**Your assignment**
Restate exactly, and only, the lines spanning from the one with "The image size is (914, 451)." to the end of the records below.

=== Record excerpts ===

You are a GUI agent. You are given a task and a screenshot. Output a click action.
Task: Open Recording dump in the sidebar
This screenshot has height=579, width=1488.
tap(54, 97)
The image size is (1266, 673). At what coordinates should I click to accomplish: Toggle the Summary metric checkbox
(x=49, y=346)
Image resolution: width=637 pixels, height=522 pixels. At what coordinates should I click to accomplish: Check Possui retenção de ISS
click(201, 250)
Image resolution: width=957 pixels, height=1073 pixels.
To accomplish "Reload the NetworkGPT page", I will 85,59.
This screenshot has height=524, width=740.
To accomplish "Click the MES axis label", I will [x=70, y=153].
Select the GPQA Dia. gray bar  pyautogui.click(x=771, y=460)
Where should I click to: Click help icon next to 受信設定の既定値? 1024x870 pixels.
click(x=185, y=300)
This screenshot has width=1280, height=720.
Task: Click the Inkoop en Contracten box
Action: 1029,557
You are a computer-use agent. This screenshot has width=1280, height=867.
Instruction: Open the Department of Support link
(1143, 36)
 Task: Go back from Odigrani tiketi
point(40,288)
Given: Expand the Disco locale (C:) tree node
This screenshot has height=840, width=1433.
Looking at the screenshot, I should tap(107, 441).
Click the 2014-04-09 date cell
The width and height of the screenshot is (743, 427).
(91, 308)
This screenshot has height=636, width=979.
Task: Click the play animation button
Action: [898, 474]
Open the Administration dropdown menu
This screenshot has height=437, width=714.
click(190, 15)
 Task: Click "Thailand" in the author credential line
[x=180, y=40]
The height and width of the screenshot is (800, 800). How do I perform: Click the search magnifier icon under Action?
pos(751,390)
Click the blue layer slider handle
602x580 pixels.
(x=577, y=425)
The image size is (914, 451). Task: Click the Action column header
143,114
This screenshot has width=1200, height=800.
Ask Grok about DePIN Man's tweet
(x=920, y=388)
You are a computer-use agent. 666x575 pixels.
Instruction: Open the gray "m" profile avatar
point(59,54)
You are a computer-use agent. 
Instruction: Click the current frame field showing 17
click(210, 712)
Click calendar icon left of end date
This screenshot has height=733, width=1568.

===

**Result for this task**
The image size is (914, 451). Task: Click the Action column header
143,114
This screenshot has width=1200, height=800.
Ask Grok about DePIN Man's tweet
(x=920, y=388)
You are a computer-use agent. 666x575 pixels.
Instruction: Open the gray "m" profile avatar
point(59,54)
You are a computer-use agent. 
Instruction: Click the current frame field showing 17
click(210, 712)
Click calendar icon left of end date
This screenshot has height=733, width=1568.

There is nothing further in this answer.